Seuls 5 de ces Ultim sont réellement « volant », à savoir : Actual, Banque populaire, Maxi Edmond de Rotschild, Sodebo Ultim 3 et Svr-Lazartigues.

La classe Ultim à foils en quelques chiffres

Les recherches et progrès permettent d’améliorer sans cesse les conditions d’utilisation des foils sur les bateaux de course de type Ultim.
  1. Deux foils, au minimum, sont complétés par des plans porteurs au niveau des safrans et des dérives afin d’assurer 4 points de stabilité.
  2. La présence d’une « aile de raie » (plan porteur de type foil également) sous la coque centrale permet d’accroître la stabilité.
  3. Les volumes des flotteurs sont augmentés afin d’accroître l’appui avant l’envol du bateau. Ainsi, à partir de 14 nœuds de vent, le bateau commence à « voler » à partir d’une vitesse de 22 nœuds pour les plus performants.

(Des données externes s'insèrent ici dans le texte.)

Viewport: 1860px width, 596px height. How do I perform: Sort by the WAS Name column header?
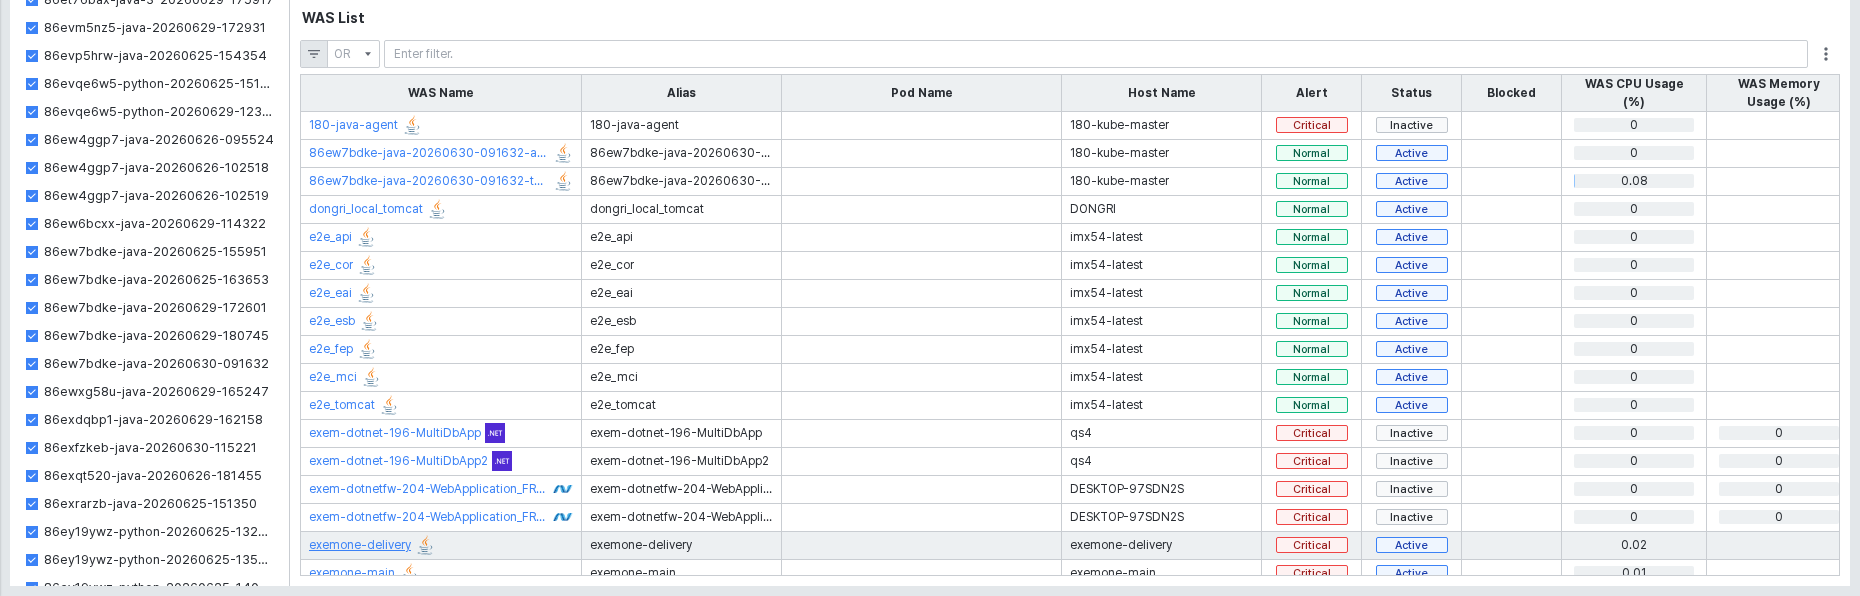point(441,93)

Bien évidemment, l’état de la mer reste une variable non négligeable pour la bonne utilisation des foils. En effet, une mer formée contraint la prise de vitesse et les hautes vagues deviennent un obstacle pour un voilier lancé à grande vitesse. On estime que, jusqu’à 3 m de vagues, un bateau de classe Ultim peut tirer profit de ses foils.